» WORK REQUIRED
Rewrite the part of the data that opens with the line containing "Graffiti (151, 1905)" and closes with the line containing "Bold (514, 1784)", putting "Sailor" in place of "Pirate" and keeping everything else the same.

** start of RECORDS SHOWN **

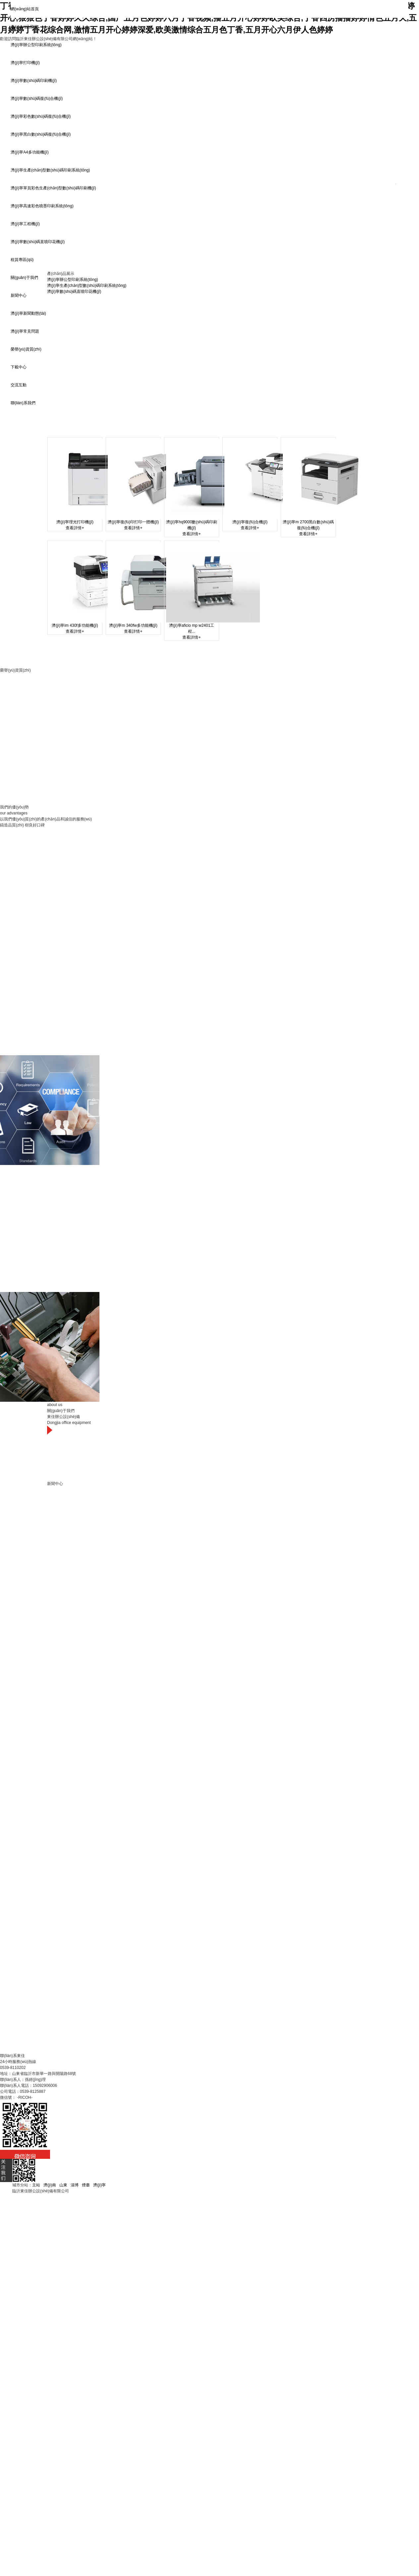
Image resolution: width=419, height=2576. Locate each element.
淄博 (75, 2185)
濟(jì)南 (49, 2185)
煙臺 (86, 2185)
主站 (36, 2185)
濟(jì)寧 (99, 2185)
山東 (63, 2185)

** end of RECORDS SHOWN **
** start of RECORDS SHOWN **

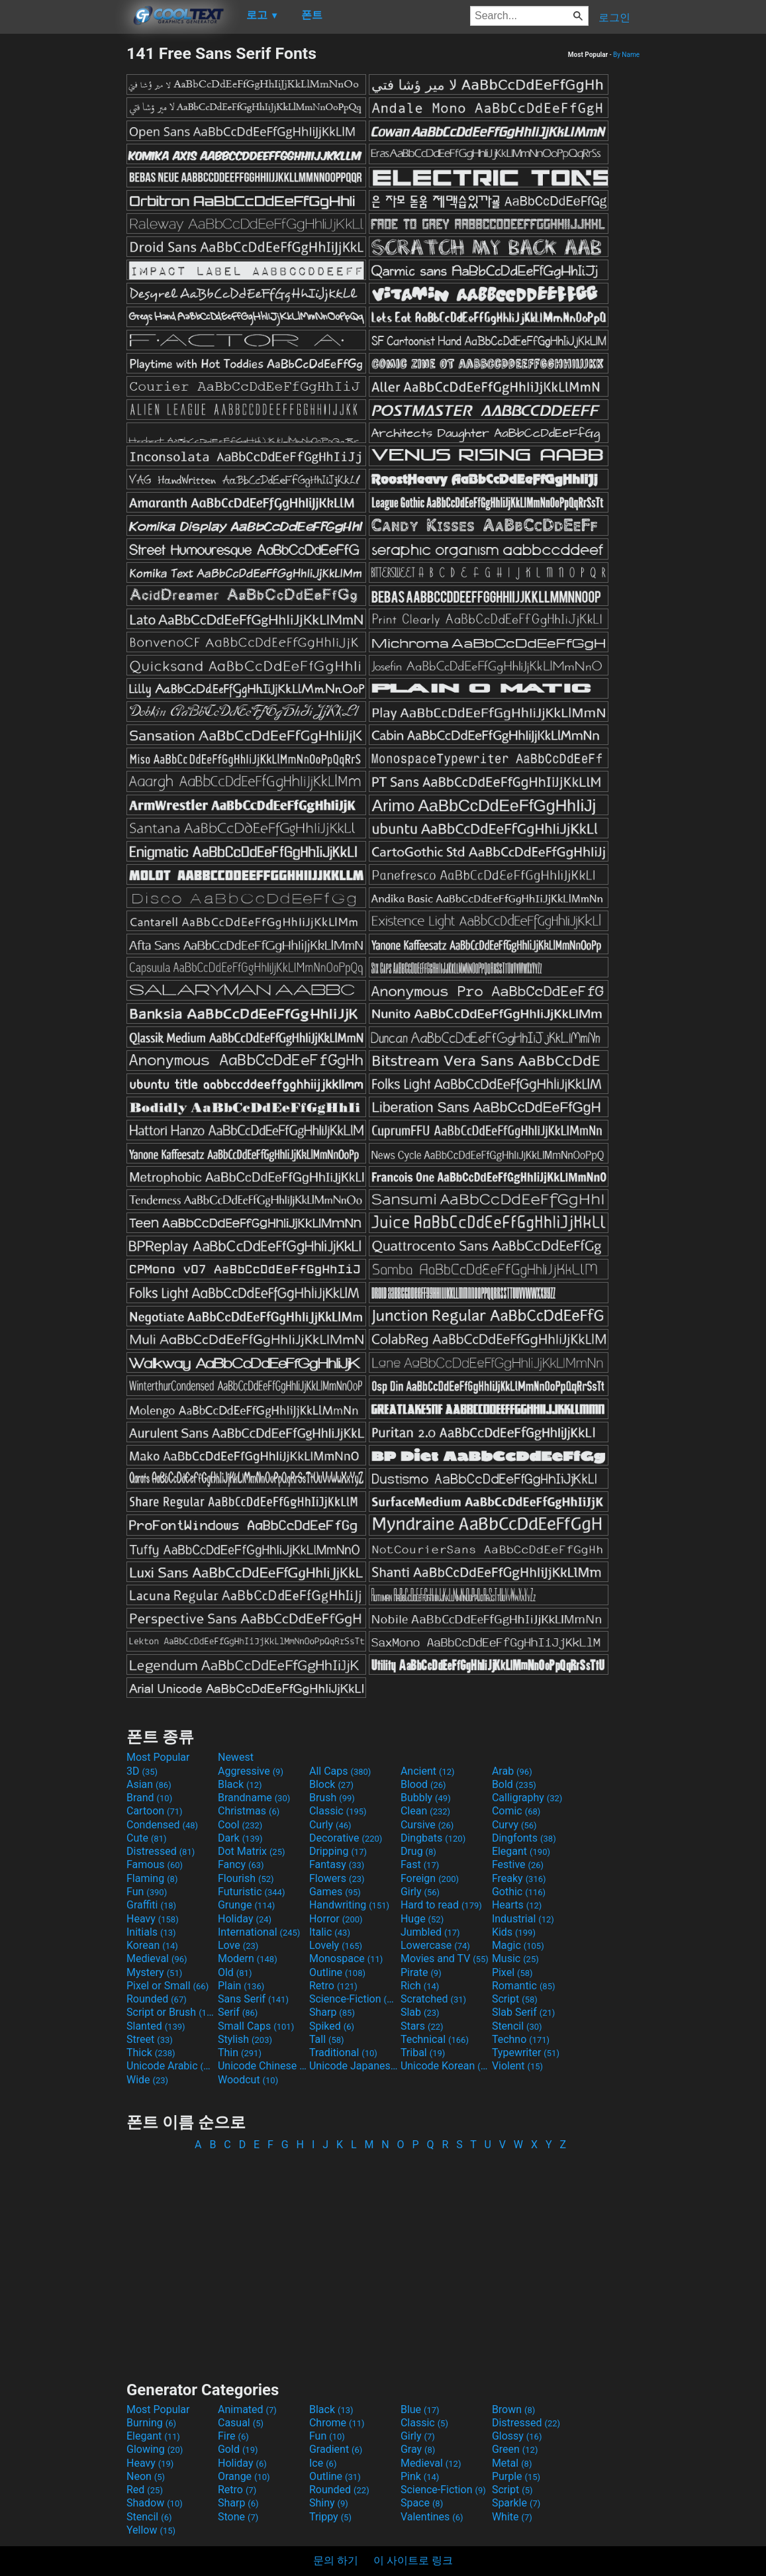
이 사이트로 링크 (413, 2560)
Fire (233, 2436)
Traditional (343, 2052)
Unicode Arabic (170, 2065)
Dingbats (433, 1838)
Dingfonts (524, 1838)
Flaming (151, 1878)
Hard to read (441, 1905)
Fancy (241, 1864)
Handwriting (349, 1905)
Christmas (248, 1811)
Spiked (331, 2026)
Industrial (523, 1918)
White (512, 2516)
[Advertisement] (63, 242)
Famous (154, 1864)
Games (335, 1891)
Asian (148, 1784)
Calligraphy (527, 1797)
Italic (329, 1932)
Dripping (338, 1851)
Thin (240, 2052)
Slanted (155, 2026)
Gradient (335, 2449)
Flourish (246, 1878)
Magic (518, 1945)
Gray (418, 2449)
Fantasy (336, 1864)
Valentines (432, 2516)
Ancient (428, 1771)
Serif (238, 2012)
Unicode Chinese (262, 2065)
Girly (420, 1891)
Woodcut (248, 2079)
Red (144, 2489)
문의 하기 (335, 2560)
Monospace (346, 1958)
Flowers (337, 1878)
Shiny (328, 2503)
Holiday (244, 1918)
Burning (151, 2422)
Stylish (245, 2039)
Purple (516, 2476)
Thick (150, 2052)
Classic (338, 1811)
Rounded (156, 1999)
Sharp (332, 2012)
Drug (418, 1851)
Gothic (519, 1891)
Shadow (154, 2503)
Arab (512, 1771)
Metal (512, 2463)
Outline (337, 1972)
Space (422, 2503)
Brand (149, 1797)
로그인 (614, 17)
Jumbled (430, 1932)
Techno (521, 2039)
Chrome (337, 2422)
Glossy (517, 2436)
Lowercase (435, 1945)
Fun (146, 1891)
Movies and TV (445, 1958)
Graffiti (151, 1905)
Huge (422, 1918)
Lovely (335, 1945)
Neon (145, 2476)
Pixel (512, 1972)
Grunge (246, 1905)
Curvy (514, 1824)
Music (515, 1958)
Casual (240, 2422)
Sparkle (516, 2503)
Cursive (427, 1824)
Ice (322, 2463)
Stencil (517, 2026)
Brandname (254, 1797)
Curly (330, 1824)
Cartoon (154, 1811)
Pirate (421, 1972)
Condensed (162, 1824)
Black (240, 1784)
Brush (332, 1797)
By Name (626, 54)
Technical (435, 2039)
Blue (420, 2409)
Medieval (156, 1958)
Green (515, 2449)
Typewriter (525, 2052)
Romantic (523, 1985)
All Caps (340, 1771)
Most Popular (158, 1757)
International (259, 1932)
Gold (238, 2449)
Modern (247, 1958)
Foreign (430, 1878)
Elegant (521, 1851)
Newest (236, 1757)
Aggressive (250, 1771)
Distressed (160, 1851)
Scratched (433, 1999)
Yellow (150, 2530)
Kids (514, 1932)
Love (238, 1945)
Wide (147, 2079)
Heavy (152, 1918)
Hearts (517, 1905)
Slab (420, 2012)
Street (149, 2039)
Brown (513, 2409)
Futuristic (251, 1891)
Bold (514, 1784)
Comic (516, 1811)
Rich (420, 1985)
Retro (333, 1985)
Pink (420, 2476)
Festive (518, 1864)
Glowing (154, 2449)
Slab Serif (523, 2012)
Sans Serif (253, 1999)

** end of RECORDS SHOWN **

» RESULT OF THIS EXERCISE
Graffiti (151, 1905)
Huge (422, 1918)
Lovely (335, 1945)
Neon (145, 2476)
Pixel (512, 1972)
Grunge (246, 1905)
Curvy (514, 1824)
Music (515, 1958)
Casual (240, 2422)
Sparkle (516, 2503)
Cursive (427, 1824)
Ice (322, 2463)
Stencil (517, 2026)
Brandname (254, 1797)
Curly (330, 1824)
Cartoon (154, 1811)
Sailor (421, 1972)
Condensed (162, 1824)
Black (240, 1784)
Brush (332, 1797)
By Name (626, 54)
Technical (435, 2039)
Blue (420, 2409)
Medieval (156, 1958)
Green (515, 2449)
Typewriter (525, 2052)
Romantic (523, 1985)
All Caps (340, 1771)
Most Popular (158, 1757)
International (259, 1932)
Gold (238, 2449)
Modern (247, 1958)
Foreign (430, 1878)
Elegant (521, 1851)
Newest (236, 1757)
Aggressive (250, 1771)
Distressed (160, 1851)
Scratched (433, 1999)
Yellow (150, 2530)
Kids (514, 1932)
Love (238, 1945)
Wide (147, 2079)
Heavy (152, 1918)
Hearts (517, 1905)
Slab (420, 2012)
Street (149, 2039)
Brown (513, 2409)
Futuristic (251, 1891)
Bold (514, 1784)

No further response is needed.